Not really. It's not good news for climate change, but global climate policy is not solely determined by the US presidency, and there are economic and technological forces set into motion already (like much cheaper solar) that mitigate the effect somewhat compared to what a global business as usual scenario would have been without them.

That isn't to say that everything is okay, even an amount of climate change that doesn't pose much danger to the existence of future civilization still presents a personal risk to, well, everyone, due to increased natural disaster risk and such, but suggesting the door is closed on climate change is misleading; climate change is not a binary "it happens or it doesn't", it's a matter of degrees, and there are things that can influence it even without the US president on board. For threatening civilization itself, I'd say the bigger risk from Trump is the possibility that he get us into a nuclear war or something.

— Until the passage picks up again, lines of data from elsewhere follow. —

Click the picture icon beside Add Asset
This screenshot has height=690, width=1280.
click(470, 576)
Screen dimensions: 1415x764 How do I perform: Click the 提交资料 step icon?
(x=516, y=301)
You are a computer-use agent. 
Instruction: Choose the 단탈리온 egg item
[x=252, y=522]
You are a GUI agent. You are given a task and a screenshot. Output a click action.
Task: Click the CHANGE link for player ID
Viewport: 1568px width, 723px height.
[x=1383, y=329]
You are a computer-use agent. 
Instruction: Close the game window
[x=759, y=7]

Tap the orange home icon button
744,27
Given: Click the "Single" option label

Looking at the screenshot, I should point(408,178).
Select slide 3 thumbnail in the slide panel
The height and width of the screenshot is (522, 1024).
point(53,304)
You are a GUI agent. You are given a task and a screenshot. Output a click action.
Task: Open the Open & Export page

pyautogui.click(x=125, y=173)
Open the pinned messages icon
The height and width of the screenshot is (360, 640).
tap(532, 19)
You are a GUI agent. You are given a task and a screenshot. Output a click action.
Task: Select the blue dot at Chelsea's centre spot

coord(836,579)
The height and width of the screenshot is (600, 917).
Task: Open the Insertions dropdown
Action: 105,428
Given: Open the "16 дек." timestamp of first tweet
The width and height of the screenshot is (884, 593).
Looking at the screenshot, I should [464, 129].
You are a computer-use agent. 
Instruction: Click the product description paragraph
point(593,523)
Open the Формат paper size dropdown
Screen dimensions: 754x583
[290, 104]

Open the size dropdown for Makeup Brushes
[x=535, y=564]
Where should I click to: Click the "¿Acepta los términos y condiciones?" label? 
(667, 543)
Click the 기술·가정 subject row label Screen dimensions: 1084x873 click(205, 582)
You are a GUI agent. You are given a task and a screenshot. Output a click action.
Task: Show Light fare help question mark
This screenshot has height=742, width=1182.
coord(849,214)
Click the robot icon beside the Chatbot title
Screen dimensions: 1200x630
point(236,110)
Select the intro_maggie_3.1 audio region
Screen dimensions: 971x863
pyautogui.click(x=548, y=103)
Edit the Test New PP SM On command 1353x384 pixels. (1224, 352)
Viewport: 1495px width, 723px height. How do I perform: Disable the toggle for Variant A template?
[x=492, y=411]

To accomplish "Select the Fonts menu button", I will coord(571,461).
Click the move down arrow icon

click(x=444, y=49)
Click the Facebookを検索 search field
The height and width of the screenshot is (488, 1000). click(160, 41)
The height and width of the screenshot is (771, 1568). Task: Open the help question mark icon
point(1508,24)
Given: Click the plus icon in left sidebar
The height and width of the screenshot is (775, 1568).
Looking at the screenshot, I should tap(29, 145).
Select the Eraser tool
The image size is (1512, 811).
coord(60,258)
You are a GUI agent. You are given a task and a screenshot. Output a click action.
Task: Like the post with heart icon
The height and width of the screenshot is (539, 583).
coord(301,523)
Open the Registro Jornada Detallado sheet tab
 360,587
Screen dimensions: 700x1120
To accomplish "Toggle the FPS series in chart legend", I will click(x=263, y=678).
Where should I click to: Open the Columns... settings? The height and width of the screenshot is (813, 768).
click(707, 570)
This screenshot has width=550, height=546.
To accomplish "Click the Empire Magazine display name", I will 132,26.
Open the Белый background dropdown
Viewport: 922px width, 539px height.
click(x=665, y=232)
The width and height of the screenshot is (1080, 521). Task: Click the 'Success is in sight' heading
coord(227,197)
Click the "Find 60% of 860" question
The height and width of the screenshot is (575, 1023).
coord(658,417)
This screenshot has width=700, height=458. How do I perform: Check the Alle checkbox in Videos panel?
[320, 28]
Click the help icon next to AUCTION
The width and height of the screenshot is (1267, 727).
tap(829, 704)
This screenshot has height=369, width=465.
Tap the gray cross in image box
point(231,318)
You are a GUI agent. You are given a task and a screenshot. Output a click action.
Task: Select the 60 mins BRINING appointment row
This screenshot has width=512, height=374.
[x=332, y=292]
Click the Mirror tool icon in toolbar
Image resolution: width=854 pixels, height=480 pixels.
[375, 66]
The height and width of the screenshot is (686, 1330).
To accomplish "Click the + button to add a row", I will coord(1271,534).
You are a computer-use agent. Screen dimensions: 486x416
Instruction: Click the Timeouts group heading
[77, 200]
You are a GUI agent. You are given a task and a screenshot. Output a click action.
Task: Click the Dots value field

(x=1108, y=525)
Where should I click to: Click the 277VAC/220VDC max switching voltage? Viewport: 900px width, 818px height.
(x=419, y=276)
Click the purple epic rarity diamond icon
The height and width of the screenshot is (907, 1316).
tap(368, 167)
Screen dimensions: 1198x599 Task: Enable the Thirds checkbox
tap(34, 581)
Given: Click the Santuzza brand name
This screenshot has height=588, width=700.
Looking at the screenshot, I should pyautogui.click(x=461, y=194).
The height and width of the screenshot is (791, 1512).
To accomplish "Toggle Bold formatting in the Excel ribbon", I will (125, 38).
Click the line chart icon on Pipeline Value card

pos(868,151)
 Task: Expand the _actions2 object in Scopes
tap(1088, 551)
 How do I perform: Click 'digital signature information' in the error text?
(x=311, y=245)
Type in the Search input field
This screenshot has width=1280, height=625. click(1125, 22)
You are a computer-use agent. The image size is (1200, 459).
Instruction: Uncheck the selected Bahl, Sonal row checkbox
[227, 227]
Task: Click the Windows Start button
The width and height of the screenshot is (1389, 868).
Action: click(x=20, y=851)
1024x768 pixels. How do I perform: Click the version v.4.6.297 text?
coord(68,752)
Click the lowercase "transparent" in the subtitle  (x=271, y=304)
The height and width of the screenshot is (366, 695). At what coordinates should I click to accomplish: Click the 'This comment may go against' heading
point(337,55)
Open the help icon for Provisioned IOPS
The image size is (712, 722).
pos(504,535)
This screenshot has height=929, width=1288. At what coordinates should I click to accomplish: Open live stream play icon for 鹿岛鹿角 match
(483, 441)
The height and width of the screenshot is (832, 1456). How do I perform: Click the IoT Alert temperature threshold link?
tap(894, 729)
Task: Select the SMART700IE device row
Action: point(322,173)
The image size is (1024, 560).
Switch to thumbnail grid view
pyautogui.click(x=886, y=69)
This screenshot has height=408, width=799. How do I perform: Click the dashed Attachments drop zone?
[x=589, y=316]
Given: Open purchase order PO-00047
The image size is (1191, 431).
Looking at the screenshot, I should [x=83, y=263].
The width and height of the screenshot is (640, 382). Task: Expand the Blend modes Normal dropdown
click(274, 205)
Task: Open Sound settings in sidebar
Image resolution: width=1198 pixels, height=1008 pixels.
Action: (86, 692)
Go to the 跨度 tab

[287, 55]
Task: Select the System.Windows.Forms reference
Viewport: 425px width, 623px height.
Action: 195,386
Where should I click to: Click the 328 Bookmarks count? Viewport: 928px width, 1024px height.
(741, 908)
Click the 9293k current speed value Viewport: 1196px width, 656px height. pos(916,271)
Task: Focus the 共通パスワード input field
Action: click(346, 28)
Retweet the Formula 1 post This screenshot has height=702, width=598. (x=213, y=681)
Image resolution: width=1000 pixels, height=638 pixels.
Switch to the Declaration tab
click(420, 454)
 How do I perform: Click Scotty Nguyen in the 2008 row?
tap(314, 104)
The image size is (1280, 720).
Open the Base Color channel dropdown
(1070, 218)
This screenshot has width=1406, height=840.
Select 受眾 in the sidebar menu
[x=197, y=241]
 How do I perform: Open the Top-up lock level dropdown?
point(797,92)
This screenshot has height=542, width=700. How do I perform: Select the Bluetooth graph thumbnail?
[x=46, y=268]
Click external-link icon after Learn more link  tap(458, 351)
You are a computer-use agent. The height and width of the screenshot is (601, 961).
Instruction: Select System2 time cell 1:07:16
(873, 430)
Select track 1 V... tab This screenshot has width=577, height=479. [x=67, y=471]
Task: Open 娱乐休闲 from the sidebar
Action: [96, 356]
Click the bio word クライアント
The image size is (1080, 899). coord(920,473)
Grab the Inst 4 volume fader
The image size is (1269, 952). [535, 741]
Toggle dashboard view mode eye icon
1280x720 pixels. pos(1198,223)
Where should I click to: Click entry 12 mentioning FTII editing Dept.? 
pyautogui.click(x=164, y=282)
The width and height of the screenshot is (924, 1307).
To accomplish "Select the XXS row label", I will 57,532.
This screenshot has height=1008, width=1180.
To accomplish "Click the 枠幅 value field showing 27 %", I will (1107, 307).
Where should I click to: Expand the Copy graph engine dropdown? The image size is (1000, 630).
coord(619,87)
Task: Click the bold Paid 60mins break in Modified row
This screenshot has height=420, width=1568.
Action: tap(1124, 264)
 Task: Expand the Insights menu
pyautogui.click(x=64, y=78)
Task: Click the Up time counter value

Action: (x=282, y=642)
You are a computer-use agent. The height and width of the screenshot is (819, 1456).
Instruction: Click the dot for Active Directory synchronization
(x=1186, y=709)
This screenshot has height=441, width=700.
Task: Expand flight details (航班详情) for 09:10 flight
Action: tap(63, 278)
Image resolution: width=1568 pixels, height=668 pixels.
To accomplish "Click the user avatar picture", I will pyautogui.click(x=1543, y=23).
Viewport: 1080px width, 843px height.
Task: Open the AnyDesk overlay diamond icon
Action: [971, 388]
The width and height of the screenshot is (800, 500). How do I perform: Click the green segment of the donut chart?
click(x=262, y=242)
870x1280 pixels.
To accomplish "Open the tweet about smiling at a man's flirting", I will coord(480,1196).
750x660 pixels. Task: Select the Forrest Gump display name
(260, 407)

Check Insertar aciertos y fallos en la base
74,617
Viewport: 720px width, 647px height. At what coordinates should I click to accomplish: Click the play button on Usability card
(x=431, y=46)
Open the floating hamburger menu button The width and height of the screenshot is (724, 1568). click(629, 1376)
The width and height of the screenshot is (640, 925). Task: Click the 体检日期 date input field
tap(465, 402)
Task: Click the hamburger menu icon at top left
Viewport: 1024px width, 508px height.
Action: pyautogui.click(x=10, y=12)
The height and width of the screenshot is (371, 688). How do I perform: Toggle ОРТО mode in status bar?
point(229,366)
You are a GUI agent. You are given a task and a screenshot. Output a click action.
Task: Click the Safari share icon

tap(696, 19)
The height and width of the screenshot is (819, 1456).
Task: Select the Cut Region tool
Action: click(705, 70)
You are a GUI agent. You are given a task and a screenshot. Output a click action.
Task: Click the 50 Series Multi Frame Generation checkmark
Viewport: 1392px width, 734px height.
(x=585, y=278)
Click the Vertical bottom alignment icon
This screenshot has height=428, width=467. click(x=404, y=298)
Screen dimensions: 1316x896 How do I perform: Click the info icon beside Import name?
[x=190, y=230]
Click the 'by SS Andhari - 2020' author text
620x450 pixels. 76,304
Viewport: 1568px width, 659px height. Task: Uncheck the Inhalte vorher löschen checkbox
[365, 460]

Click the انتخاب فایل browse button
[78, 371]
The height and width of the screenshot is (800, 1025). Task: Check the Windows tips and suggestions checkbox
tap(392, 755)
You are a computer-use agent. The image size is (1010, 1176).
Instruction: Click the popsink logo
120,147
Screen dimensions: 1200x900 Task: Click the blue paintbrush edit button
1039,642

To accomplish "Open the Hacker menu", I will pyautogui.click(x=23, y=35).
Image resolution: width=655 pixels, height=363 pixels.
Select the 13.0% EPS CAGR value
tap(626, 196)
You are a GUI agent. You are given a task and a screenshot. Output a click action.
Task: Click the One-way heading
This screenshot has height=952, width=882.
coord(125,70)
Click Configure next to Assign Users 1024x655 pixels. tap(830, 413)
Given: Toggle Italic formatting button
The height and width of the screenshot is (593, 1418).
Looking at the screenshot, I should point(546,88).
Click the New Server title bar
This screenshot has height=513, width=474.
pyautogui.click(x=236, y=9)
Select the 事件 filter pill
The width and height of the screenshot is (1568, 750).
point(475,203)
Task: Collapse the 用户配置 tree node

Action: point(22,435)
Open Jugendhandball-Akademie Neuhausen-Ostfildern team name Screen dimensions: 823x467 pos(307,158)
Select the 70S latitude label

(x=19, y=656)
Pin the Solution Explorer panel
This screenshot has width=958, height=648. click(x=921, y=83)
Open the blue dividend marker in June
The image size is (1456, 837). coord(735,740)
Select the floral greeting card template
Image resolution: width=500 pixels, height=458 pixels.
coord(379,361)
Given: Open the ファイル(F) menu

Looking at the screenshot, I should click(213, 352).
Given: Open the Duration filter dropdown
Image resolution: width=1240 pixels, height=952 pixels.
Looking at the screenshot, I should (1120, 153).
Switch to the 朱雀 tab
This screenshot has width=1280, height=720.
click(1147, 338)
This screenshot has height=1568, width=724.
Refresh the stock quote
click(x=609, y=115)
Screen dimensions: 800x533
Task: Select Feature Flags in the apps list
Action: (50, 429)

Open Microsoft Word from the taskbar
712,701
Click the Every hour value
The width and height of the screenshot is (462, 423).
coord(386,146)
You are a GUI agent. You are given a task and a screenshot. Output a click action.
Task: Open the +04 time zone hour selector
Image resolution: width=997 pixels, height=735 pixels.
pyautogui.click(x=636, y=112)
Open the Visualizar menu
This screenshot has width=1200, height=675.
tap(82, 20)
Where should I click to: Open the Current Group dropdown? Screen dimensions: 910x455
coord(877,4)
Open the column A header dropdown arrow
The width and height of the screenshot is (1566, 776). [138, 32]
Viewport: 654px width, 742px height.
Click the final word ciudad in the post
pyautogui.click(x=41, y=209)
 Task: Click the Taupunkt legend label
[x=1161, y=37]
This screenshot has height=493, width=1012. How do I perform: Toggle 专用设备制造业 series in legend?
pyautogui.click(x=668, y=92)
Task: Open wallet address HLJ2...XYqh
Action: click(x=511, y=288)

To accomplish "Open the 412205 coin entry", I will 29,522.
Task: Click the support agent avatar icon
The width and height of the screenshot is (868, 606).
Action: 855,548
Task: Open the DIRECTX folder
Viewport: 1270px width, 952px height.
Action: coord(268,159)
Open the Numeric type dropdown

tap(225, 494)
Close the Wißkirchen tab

[–] CarbonIceDragon@pawb.social 11 points 1 week ago (3 children)

I mean, Harris is in the unenviable position of having to get the support of both conservatives and leftists at the same time (because the democratic party is an awkward hodgepodge of much of what passes for the left in the US, people who mostly just want to not be discriminated against, and people who fundamentally are conservatives but feel like the republicans go too far or dislike their stance on one thing or another.) It is nigh impossible to not have some unpopular positions if you've got to try to maintain the support of groups of people that sometimes want mutually exclusive things, and can afford to lose neither, because no position in that instance is truly that popular.

I know Lemmy likes to think that if she only adopted all of their positions, she'd win in a landslide, and if Lemmy was the electorate that'd probably be the case, but to be perfectly frank, I'm far from the most far left person I encounter here routinely, and I'm already in the position of not knowing a single other person irl that agrees with me on a number of my stances. The issue for Harris isn't that she tries to get votes from conservatives, she in order to win, she has to win some amount of them, the US is too conservative a country to avoid that, it's that at the end of the day, Trump has a cult following, and a lot of people that like him. He might seem "easily beatable" because he does crap that would sink someone else, but he really isn't, having that many motivated followers is a huge asset in elections.

Isn't the blatantly obvious answer to "who is to blame for Trump getting elected?", assuming that he ultimately does, the people that voted for Trump?